WHAT THIS TASK INVOLVES: Could you rewrite everything from the line containing "What do you see at coordinates (846, 373)" down to the line containing "center [280, 154].", both lines included, as a JSON list of strings with one string per line and blank lines left out?

(Excerpts from a dataset)
------------------------------

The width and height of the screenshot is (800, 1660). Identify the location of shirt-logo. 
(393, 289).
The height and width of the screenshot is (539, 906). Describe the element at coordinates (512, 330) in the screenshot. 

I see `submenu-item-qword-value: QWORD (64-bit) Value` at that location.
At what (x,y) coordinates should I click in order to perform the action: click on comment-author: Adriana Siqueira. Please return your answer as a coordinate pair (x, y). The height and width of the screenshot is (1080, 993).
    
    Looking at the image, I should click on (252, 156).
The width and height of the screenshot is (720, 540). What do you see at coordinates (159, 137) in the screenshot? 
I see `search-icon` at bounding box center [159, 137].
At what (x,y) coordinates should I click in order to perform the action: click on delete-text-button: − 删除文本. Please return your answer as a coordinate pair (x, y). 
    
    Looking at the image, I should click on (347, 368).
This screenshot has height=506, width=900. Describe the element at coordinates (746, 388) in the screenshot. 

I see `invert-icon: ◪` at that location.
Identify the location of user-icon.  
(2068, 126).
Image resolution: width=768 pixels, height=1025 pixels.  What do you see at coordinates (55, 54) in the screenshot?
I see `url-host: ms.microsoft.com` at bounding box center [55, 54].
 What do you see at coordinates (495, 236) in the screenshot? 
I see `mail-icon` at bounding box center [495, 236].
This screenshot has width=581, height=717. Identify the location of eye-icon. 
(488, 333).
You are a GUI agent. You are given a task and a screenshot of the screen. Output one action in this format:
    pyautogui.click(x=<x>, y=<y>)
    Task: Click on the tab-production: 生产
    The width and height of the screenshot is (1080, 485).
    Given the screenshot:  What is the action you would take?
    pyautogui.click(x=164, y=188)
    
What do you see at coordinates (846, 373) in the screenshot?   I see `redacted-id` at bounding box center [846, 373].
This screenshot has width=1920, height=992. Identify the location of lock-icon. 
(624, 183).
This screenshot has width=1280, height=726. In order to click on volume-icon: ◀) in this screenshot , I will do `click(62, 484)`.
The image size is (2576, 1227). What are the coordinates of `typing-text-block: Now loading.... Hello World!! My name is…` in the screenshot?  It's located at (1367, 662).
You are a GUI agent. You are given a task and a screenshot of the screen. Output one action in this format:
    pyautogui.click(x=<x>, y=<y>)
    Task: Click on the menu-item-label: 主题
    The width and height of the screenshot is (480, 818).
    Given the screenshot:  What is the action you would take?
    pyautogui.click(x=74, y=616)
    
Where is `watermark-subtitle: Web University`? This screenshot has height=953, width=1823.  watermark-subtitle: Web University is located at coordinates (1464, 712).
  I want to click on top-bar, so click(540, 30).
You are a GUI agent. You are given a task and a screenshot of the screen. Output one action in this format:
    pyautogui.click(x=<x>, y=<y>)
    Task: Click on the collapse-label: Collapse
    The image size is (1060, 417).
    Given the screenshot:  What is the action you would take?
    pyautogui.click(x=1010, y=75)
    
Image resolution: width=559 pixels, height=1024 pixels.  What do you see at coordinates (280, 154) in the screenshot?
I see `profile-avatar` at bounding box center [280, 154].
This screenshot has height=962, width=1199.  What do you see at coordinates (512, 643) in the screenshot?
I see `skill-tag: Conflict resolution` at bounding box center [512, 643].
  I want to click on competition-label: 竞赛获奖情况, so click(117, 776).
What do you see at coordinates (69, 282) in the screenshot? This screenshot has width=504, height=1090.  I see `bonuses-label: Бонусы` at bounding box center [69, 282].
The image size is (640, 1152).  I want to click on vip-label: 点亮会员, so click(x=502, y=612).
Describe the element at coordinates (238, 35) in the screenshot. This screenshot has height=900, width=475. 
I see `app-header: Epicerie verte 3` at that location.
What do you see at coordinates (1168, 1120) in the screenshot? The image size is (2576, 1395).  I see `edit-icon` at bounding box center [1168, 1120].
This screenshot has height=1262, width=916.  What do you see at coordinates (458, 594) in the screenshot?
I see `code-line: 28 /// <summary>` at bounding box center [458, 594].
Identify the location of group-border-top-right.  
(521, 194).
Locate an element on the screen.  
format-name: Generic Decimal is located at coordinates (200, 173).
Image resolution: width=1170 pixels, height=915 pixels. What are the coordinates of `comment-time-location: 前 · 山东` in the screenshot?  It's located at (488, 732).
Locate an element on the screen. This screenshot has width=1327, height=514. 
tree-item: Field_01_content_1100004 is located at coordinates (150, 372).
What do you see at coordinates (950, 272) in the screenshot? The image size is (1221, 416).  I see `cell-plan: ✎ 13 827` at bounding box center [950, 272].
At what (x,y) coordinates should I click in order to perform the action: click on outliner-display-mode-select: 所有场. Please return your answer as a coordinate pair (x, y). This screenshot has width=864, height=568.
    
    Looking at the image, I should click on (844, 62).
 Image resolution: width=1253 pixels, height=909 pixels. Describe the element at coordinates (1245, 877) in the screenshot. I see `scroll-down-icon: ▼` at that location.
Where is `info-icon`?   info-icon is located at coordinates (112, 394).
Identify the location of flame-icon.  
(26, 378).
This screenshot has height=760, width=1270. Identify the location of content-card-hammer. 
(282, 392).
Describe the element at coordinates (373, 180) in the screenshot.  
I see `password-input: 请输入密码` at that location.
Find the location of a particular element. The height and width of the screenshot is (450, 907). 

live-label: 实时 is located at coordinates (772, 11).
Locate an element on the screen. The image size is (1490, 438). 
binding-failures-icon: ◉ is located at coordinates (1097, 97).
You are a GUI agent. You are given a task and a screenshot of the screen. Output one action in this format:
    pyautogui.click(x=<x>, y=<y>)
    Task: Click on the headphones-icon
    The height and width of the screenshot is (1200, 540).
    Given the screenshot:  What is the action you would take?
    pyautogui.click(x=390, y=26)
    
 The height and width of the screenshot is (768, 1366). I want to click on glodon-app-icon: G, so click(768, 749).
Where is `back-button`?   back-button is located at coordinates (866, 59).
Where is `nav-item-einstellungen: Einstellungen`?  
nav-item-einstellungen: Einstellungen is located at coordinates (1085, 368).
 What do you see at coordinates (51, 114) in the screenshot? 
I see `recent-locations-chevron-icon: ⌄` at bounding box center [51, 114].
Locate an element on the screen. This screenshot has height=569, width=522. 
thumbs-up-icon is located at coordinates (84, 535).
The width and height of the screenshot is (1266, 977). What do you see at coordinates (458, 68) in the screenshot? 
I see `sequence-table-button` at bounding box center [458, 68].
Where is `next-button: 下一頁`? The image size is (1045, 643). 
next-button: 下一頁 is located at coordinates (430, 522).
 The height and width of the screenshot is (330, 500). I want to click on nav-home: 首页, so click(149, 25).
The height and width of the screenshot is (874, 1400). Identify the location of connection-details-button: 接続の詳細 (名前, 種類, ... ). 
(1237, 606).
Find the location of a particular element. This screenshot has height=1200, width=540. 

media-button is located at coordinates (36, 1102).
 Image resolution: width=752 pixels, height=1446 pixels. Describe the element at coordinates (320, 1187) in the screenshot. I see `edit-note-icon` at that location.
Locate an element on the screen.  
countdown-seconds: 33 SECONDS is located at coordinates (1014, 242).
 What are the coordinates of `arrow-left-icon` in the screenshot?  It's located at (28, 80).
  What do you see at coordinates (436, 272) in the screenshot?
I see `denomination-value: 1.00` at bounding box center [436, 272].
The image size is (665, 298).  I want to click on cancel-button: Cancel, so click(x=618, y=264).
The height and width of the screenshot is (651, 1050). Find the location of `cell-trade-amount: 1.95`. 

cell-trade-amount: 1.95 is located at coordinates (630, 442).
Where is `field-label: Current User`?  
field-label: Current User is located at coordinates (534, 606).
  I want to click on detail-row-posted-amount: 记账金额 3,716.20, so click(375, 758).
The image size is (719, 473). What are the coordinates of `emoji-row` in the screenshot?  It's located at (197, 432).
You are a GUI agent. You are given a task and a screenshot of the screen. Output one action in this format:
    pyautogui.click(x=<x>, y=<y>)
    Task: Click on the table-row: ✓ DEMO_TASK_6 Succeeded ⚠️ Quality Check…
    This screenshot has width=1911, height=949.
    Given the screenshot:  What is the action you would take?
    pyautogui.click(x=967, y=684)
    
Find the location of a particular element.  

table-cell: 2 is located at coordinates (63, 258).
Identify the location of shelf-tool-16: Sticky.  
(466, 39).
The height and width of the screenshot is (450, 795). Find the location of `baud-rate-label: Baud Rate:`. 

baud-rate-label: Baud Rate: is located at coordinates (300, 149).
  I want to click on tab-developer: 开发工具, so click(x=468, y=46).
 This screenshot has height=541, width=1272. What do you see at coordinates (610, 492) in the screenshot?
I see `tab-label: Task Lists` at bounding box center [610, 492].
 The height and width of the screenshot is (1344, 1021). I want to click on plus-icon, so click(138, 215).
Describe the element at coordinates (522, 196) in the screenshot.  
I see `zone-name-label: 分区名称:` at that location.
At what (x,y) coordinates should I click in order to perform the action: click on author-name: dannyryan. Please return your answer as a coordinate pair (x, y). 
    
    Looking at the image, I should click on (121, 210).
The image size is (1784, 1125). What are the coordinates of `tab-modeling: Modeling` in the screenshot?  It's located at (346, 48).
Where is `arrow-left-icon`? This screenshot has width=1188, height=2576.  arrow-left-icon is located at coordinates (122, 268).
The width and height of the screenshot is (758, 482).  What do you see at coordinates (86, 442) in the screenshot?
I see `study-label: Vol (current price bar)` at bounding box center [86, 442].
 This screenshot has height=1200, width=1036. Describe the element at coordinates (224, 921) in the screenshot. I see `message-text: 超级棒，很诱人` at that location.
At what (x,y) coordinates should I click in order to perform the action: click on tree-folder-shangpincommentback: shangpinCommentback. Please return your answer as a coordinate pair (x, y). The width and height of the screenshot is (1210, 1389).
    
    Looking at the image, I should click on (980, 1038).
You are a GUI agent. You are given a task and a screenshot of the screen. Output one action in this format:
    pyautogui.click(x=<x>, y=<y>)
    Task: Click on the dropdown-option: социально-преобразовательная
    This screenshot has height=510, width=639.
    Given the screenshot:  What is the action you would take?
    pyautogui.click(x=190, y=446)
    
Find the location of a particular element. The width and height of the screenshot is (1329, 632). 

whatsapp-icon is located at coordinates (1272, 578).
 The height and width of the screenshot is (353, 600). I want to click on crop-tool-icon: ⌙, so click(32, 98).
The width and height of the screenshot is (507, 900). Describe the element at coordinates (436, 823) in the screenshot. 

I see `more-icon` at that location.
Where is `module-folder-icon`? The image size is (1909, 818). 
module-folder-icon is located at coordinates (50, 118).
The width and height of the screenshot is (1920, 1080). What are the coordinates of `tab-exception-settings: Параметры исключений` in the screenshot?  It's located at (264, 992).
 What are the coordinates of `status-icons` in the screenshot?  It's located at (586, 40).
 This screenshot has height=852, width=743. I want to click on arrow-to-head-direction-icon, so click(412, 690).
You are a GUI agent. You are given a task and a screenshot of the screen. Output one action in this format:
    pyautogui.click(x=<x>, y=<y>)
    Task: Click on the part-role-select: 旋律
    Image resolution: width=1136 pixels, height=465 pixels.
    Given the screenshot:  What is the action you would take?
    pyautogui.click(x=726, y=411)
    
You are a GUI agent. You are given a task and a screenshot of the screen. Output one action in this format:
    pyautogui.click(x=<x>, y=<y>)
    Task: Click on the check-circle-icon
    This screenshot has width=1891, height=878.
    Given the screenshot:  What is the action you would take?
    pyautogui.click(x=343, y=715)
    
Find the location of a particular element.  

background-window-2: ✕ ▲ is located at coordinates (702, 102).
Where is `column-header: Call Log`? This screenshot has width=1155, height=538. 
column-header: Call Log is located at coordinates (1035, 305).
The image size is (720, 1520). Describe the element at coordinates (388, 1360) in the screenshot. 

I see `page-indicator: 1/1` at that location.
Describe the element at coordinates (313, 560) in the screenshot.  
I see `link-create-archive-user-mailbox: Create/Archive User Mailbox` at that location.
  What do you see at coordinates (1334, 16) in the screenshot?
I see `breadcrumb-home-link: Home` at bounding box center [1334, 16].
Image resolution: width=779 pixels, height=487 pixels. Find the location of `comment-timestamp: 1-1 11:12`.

------------------------------

ANSWER FOR THIS EXERCISE:
[
  "What do you see at coordinates (846, 373) in the screenshot?   I see `redacted-id` at bounding box center [846, 373].",
  "This screenshot has width=1920, height=992. Identify the location of lock-icon. ",
  "(624, 183).",
  "This screenshot has width=1280, height=726. In order to click on volume-icon: ◀) in this screenshot , I will do `click(62, 484)`.",
  "The image size is (2576, 1227). What are the coordinates of `typing-text-block: Now loading.... Hello World!! My name is…` in the screenshot?  It's located at (1367, 662).",
  "You are a GUI agent. You are given a task and a screenshot of the screen. Output one action in this format:",
  "    pyautogui.click(x=<x>, y=<y>)",
  "    Task: Click on the menu-item-label: 主题",
  "    The width and height of the screenshot is (480, 818).",
  "    Given the screenshot:  What is the action you would take?",
  "    pyautogui.click(x=74, y=616)",
  "Where is `watermark-subtitle: Web University`? This screenshot has height=953, width=1823.  watermark-subtitle: Web University is located at coordinates (1464, 712).",
  "  I want to click on top-bar, so click(540, 30).",
  "You are a GUI agent. You are given a task and a screenshot of the screen. Output one action in this format:",
  "    pyautogui.click(x=<x>, y=<y>)",
  "    Task: Click on the collapse-label: Collapse",
  "    The image size is (1060, 417).",
  "    Given the screenshot:  What is the action you would take?",
  "    pyautogui.click(x=1010, y=75)",
  "Image resolution: width=559 pixels, height=1024 pixels.  What do you see at coordinates (280, 154) in the screenshot?",
  "I see `profile-avatar` at bounding box center [280, 154]."
]